The required Government courses are Government 113 and five others, of which at least two shall be at the 300-level or above, selected as follows:
(1) One in Foreign Policy selected from: Government 206, 215, 252, 320, 352, or appropriate advanced course.
(2) One in International Politics selected from: Government 206, 207, 220, 225, 228, 229, 305, 307, 320, 324, 325, 326, 348, or appropriate advanced course.
(3) One in Comparative Politics selected from: Government 112, 220, 224, 225, 230, 238, 251, 277, 308, 309, 322, or appropriate advanced course.
(4) One other 200-, 300-, or 400-level Government course in the International Relations, Foreign Policy, or Comparative fields noted above. Government 316, National Security vs. Personal Freedom, can also satisfy this requirement.
(5) A Government seminar taken at Connecticut College during the junior or senior year: 400-level Government International Relations, Foreign Policy or Comparative Politics seminar. An alternative is Honors Study (497-498) or an Individual Study (491 or 492) supervised by a Connecticut College Government professor.
Four additional, non-Government courses selected as follows:
(1) One in Economics selected from: 208, 210, 211, 216, 220, 228, 234, 235, 237, 316, 319, 330, 332, or appropriate advanced course.
(2) One in History selected from: 202, 207, 216, 219, 220, 224, 226, 234, 243, 247, 250, 251, 254, 255, 262, 264, 272, 278, 305, 318, 324, 325, 342, 344, 353, 371, or appropriate advanced course.
(3) (4) Any of the Economics or History courses noted above plus ECO 224; Anthropology 224, 234, 245, 260, 280, 307, 313, 315, 360, or 363; Gender & Women’s Studies 224; Philosophy 232; Religious Studies 248, 304; Sociology 207; or an appropriate advanced course, Individual Study, or Honors Thesis.
Advisers: Profs. T. Borer, J. Dawson, A. Hybel, D. Patton, W. Rose, J. Tian
The Minor in Government
A minor in government shall consist of a minimum of five courses in a field as defined in the major. Ordinarily, only one course can be taken elsewhere. The five or more courses may be distributed as follows:
(1) May include the 100-level introductory course in the field.
(2) At least one 300 or 400-level course in the field during the junior or senior year. Independent Studies (391, 392, 491, 492) may be used in lieu of the relevant advanced course or seminar.
(3) At least two 200 or 300-level courses in the field, normally taken prior to enrollment in the advanced course or seminar.
(4) The fifth course must be beyond the 100-level and with the permission of the advisor may be taken in a related field.
The following concentrations are offered:
(1) U.S. Politics, drawn from the following courses: 111, 212, 221, 226, 231, 233, 250, 258, 260, 262, 284, 304, 316, 335, 336, or relevant seminar or special topic.
Advisors: Profs.
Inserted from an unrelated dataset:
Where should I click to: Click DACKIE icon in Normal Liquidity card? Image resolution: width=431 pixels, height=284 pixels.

Borrelli, Frasure, James.
(2) International Politics, drawn from the following courses: 113, 206, 207, 215, 220, 225, 228, 229, 252, 305, 307, 320, 324, 325, 326, 348, 352, or relevant seminar or special topic. One course from comparative politics at the 200-level or above may be included.
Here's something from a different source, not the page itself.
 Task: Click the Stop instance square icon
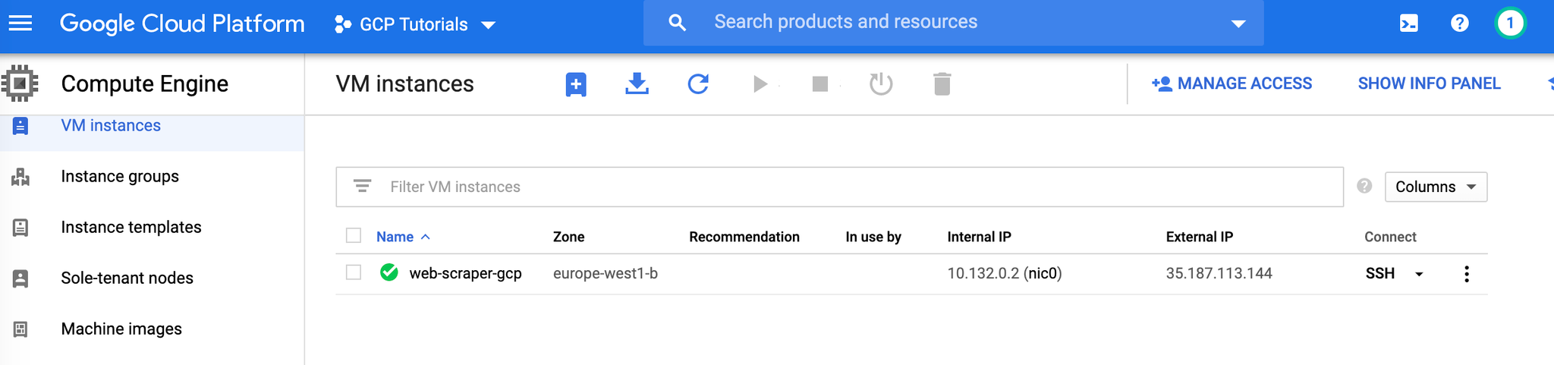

Advisors: Profs. Borer, Dawson, Hybel, Patton, Rose, Tian.
(3) Comparative Politics, drawn from the following courses: 112, 220, 224, 225, 230, 238, 251, 277, 308, 309, 320, 322, or relevant seminar or special topic. One course from international politics at the 200-level or above may be included.
Advisors: Profs. Borer, Dawson, Hybel, Patton, Tian.
(4) Political Theory, drawn from the following courses: 110, 211, 214, 304, 318, 399, or relevant seminar or special topic.
Advisor: Prof. Coats.
(5) Public Policy, drawn from the following courses: 110, 111, 112, 113, 215, 220, 233, 251, 252, 258, 260, 262, 307, 324, 326, 336, 352, or relevant seminar or special topic.